I felt Ruth Ann’s hand take hold of mine. I could feel her pulse, maybe it was mine I don’t know. We just sat there watching as it passed under the view of camera six. With a click of the down arrow, camera five looking northwest showed the man disappearing into the night followed by the woman, its head almost looking back at us.
The cameras had audio too but we could listen to just one at a time. Full screen on camera five we heard just light wind noise. Suddenly there was a low thud, but no source in view. I selected the all-camera view again and saw a big shape getting unsteadily up from the ground on camera six. It had hit the low enclosure that protected the top of our water well. There was movement on all four cameras with easterly views now.
The creatures were heading in the same prevailing direction, trailing the turkeys. I said quietly to Ruth Ann that they looked like they were exhibiting a flocking behavior. I remembered a graphics paper from the late 1980’s describing self-organizing groups of individuals. A demo of the algorithm in the paper was called “Boids.” Individuals in a flock exhibit both attraction to and avoidance of the other individuals.
We actually saw it happen when a child with one arm missing at the shoulder passed in front a man with a gaping hole where his guts should have been. The man slowed slightly. His head tracked the motion of the girl as he plodded in his original direction. As the dead child passed, he picked up his jerky pace again veering to the girl’s direction.
In the infrared light more and more creatures filtered into view. Like coming through fog, at first they were indistinct. Their image grew clearer as they staggered closer. One face was familiar.
The creature was in a ripped nightgown with its mutilated hips and midriff showing. The tears extended upwards showing its rib cage where its right breast had been.
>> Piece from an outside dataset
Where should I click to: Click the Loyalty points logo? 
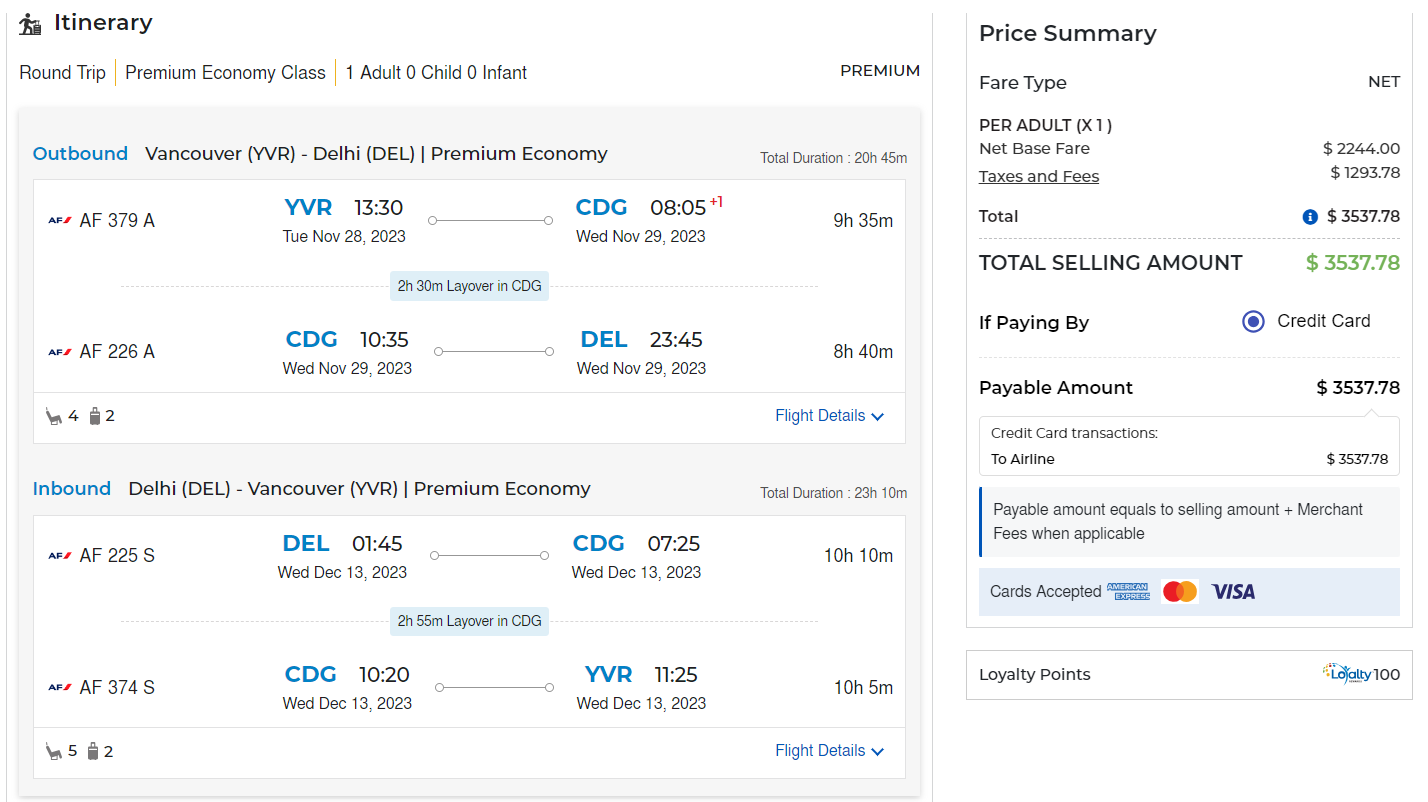click(1346, 673)
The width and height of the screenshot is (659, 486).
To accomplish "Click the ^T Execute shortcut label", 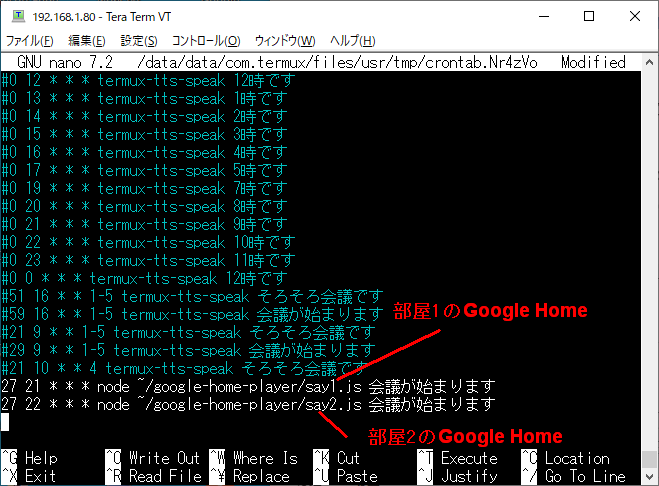I will point(457,458).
“Doug, is that Charlotte Krause?”
“Who is Charlotte Krause?”
“Babe. Babe Krause. She owns the yarn store. That’s her. I know her.”
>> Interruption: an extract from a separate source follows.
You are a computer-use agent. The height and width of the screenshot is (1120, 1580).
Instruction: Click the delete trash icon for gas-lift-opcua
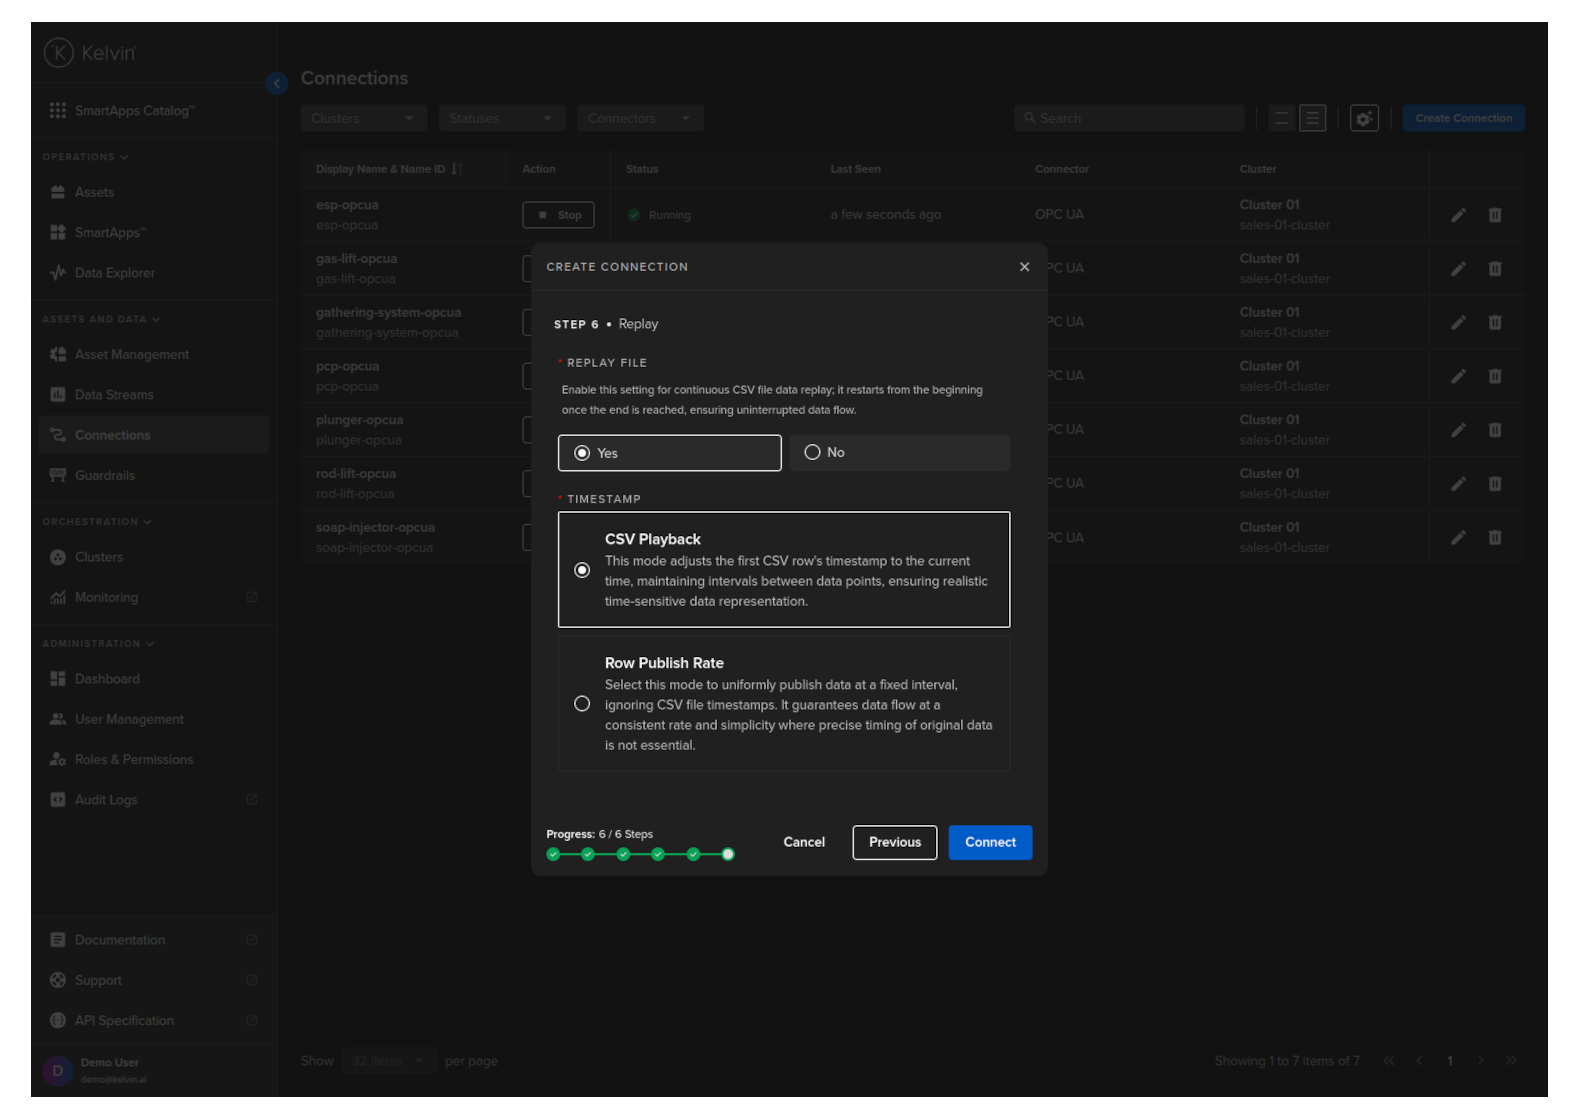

Ruth Ann’s eyes narrowed. I could see anger on her face. These fucking things were here at our house. People we know. My ey
es were also fixed upon the screen. I didn’t know Babe Krause personally. Never the less, the corpse walking before us was part of our world.
Can I say the dire peril in which the human kind found itself just “became personal?” It is a cliché, but, yes. I can. Piece by piece the man whose world view was “People suck,” was disappearing. The detached technologist who processed nameless and faceless people as so many ID numbers, who helped create massive systems to buy and sell them down the river without them knowing was suddenly becoming aware of the value of just one soul.
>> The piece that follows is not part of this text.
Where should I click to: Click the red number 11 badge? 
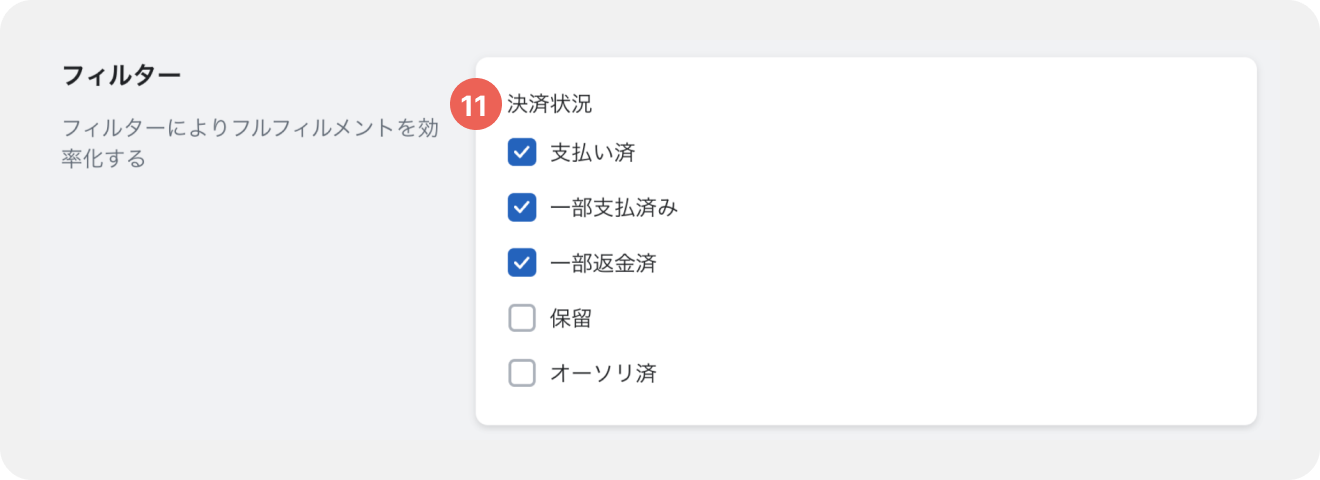tap(475, 104)
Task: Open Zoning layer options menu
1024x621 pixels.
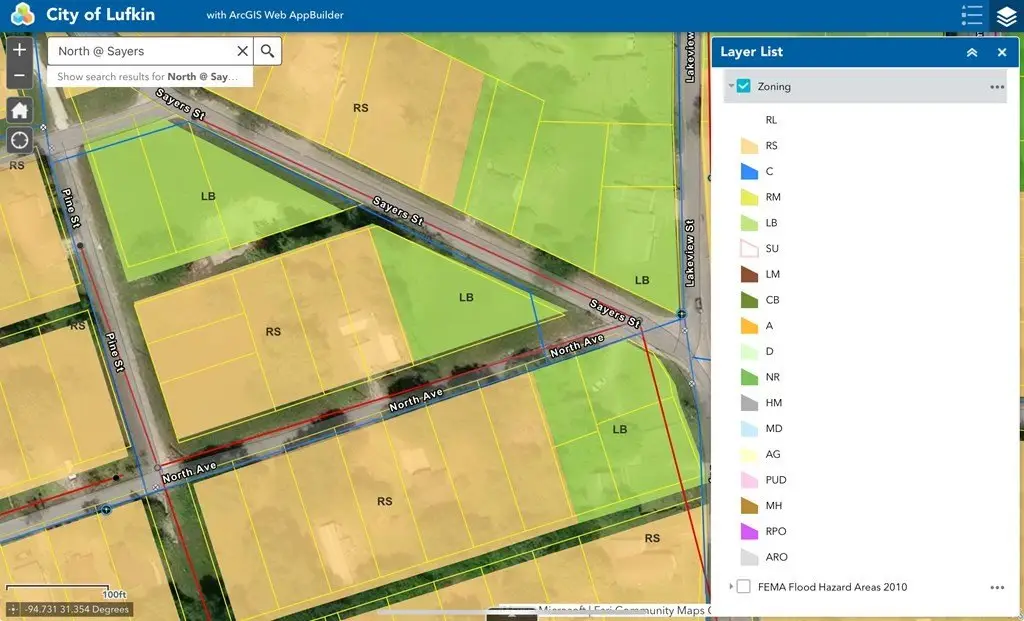Action: click(x=996, y=87)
Ruth Ann was always my connection to the human race. She cared. She nurtured. Good thing she shot stuff too or we’d have been screwed from the start.
The point is I assumed she would be more troubled being so much more in tune with human connection. It turns out my wife’s reaction headed in the other direction. As she watched her former friend head hungrily, vacuously and soullessly into the night, she became hardened.
As she grew more determined that we survive, I grew more accepting of the idea of helping others do the same. In a way, as in so many ways, we both grew on this awful night.
Mixed in with the wind noise we could hear many different unintelligible sounds emanating from the creatures. Some were monotonic. Some rose and fell in pitch. Some sounded wet while others rasped dry. There were long gutturals and short chuffs. There was no uniformity except in that none sounded entirely human.
After a while, Ruth Ann turned off the audio. Thankfully we could not hear so few of them through our walls and windows. We watched until we were stiff and our eyes burned. None of the creatures seemed to know we were here.
Our tea had long gone cold and went unfinished. We slept uneasily on our comfortable couches under piles of blankets in our well-appointed living room with a large flock of undead flowing slowly past us. The contrast was uncomfortable.